Türkiye’de olmayan ayrımcılık yasağı
IHOP’tan Feray Salman ise Türkiye’de olmayan ayrımcılık yasasını ve bu yasanın taslağına dair sivil toplum çalışmalarını ve hükümet müdahalelerini anlattı.
IHOP’un 2008’den beri ayrımcılıkla mücadele yasa taslağı için çalıştığını söyleyen Salman, sivil toplumla müzakerelerin ardından taslağın kamu idaresine sunulduğunu, ancak kamudan çıkan yasa tasarısının eksik ve sivil toplumun memnun kalmadığı bir hale getirildiğini belirtti.
Türkiye’de Anayasa, Türk Ceza Kanunu, İş Kanunu, Engelliler Hakkında Kanun, Siyasi Partiler Kanunu ve Milli Eğitim Kanunu’nda ayrımcılıkla ilgili maddeleri tek tek ele alan Salman, ayrımcılıkla mücadeleyi kapsayan tek kanunun Engelliler Hakkında Kanun olduğunu vurguadı.
Diğer kanunların ayrımcılıkla ilgili muğlak, dolayısıyla uygulanamayacak maddeler içerdiğini söyleyen Salman şöyle konuştu:
“Yasalarda tanımlar ya yok ya da çok muğlak.

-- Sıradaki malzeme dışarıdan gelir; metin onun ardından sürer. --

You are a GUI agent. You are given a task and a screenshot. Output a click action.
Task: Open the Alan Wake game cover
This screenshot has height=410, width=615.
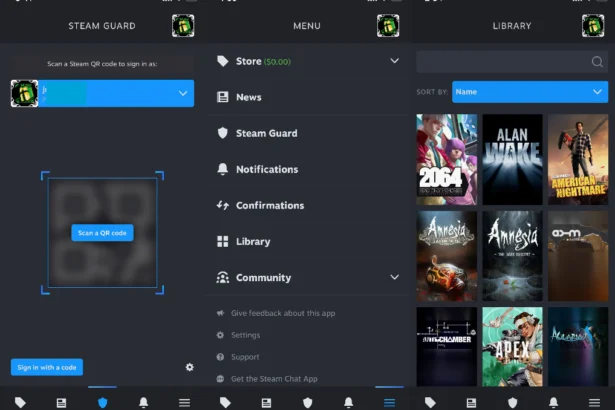pyautogui.click(x=512, y=159)
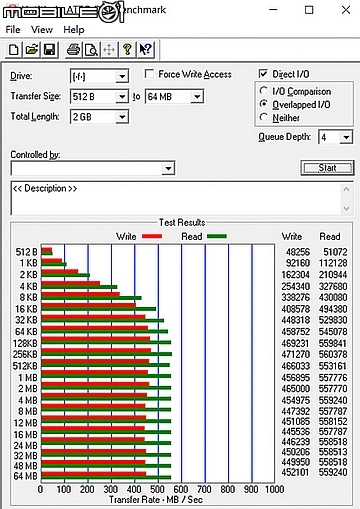Screen dimensions: 360x509
Task: Open the View menu
Action: pyautogui.click(x=42, y=30)

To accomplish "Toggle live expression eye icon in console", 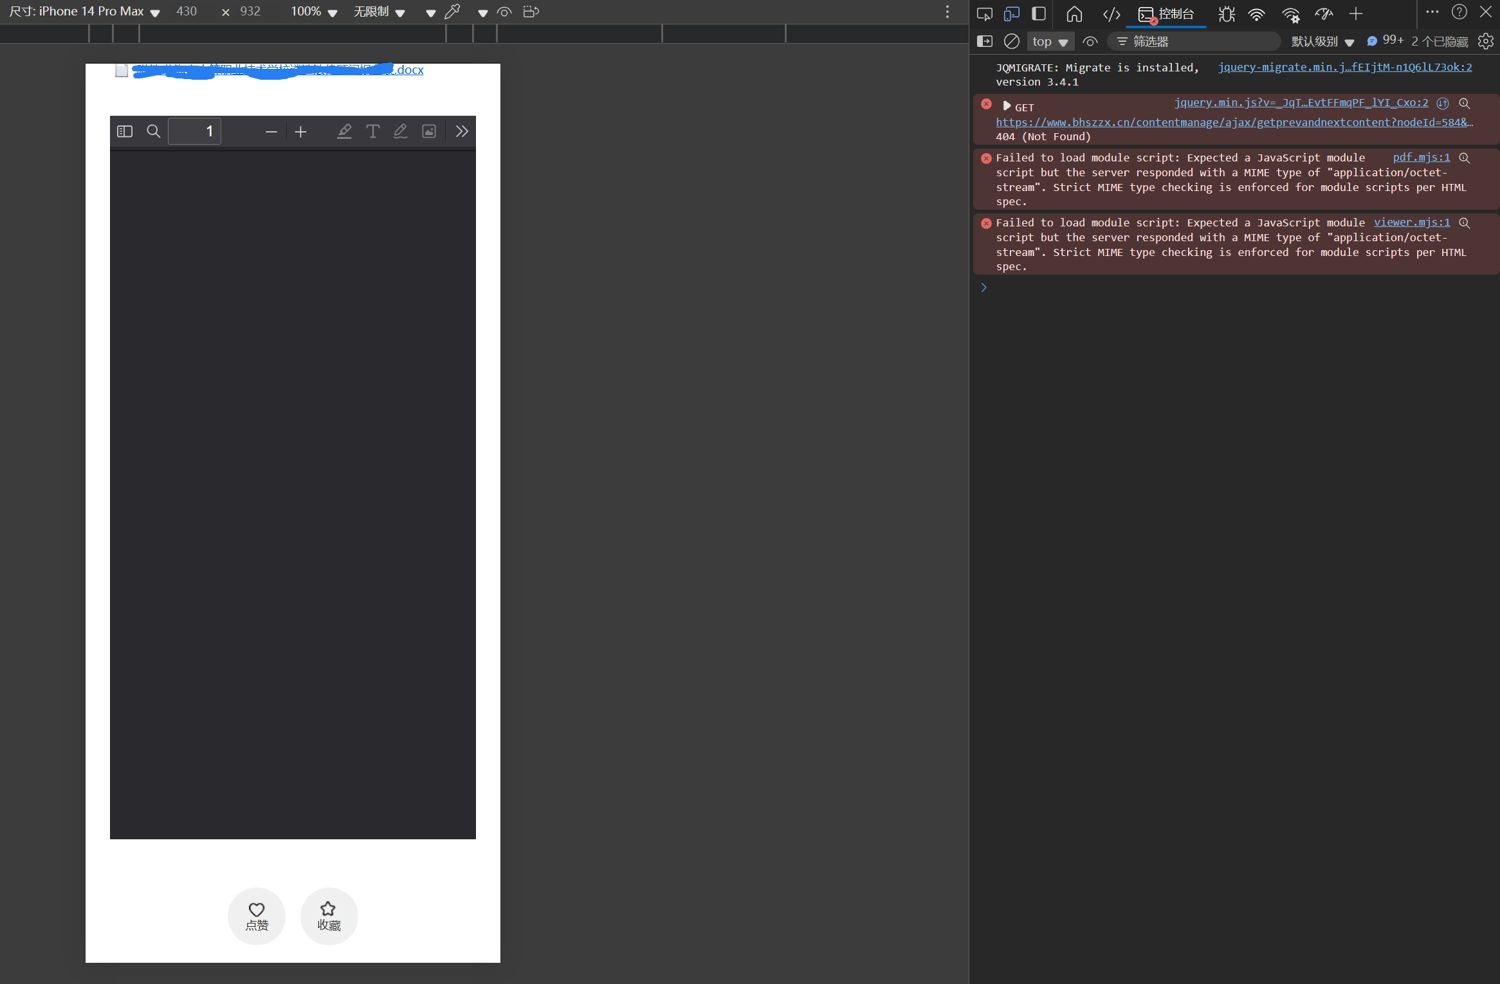I will (1090, 42).
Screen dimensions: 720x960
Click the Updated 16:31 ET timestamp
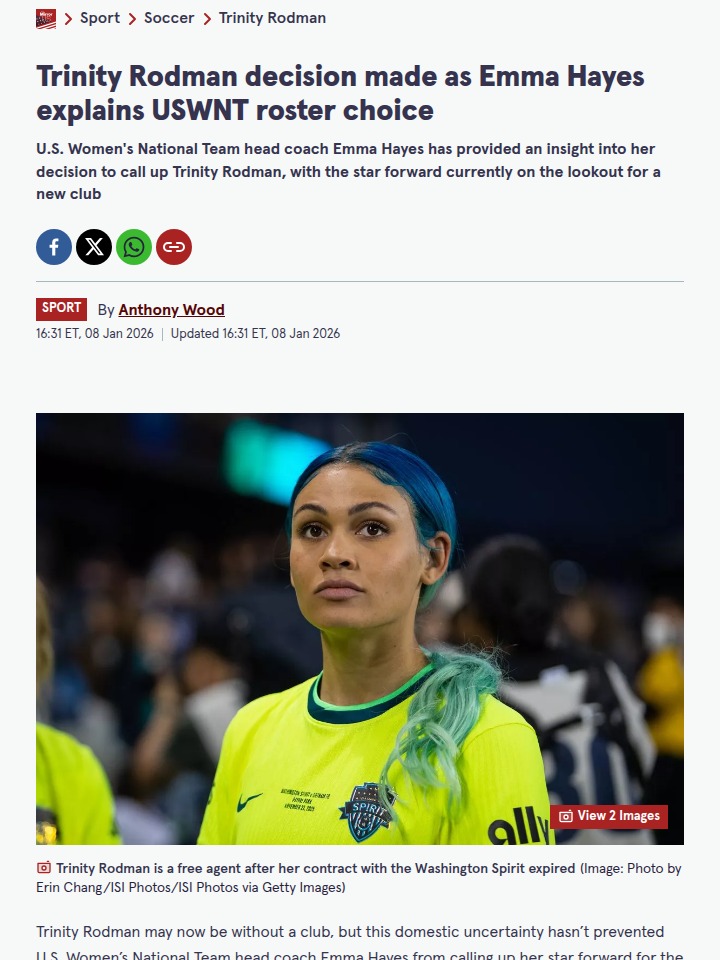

Tanımlar olmadığı için TCK’nın en az kullanılan maddesi ayrımcılık yasağını içeren 122. Maddesi. Bunun temel nedeni ise Türkiye’de ayrımcılığın olmadığını iddia eden ve yaygınlaştırılmış bir anlayış olması.
“Türkiye, BM’nin Irk Ayrımcılı Komitesi’ne yazdığı raporda, ‘Türkiye’de ayrımcılık yapılmaz, herkes eşittir, Türk toplumu toleranslıdır’ diye cümlelere yer verilmişti.
“Bir diğer sorun, anayasada iç hukuktan üstün olduğu söylenen uluslararası sözleşmelerin uygulanmaması ve yasalara aktarılmaması. Bu nedenle, yasalarla uluslararası sözleşmeler arasındaki çelişkileri ortaya çıkarma görevi mağdurlara ve avukatlara düşüyor; ve çok az hakim bu çelişkiyi tartışmaya açıyor. Oysa ki Türkiye dokuz BM sözleşmesinden sekizini onayladı. Bu sözleşmelerin her birinde ayrımcılık yasaklanıyor.”
Salman, kadının kendi soyadını kullanmadı ve din dersi gibi konularda AİHM ve AYM kararlarına rağmen yasların değişmediğini hatırlattı.
Konferans, AB’den sivil toplum örgütlerinin deneyimlerini anlatmasıyla devam edecek. (ÇT)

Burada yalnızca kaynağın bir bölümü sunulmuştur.